(Task details) Find the lines of the records in which the word "computer" appears and report how many there are, as a number alone.

(Material for the task)
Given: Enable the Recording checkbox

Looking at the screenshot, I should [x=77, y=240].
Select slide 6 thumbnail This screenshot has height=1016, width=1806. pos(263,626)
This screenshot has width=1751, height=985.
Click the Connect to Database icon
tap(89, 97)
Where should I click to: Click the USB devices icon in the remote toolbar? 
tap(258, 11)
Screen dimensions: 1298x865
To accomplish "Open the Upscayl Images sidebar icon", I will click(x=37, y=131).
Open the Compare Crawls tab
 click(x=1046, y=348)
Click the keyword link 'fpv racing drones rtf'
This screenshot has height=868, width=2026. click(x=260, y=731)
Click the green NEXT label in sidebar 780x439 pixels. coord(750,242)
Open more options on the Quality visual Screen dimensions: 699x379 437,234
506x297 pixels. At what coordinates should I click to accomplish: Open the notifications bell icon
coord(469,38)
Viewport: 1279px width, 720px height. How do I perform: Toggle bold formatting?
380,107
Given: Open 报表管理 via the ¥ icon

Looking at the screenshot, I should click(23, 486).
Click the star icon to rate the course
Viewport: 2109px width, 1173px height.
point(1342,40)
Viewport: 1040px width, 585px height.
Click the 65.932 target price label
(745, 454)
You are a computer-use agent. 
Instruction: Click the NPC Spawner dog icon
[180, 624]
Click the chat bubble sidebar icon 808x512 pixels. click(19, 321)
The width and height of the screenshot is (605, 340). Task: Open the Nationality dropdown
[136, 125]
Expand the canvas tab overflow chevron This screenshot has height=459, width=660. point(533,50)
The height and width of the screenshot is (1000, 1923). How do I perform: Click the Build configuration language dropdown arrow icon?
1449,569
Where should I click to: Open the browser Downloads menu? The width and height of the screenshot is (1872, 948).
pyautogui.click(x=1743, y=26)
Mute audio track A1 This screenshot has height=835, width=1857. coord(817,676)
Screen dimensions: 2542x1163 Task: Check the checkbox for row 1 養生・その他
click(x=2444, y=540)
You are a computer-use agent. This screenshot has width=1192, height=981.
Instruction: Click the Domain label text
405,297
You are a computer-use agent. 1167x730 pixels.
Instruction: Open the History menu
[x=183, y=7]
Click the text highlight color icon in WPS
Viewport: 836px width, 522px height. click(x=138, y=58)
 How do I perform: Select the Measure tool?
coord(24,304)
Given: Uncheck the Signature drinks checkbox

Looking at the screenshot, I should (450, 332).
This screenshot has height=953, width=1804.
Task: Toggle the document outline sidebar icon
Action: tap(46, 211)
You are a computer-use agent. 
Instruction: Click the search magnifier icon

(Task solution) 4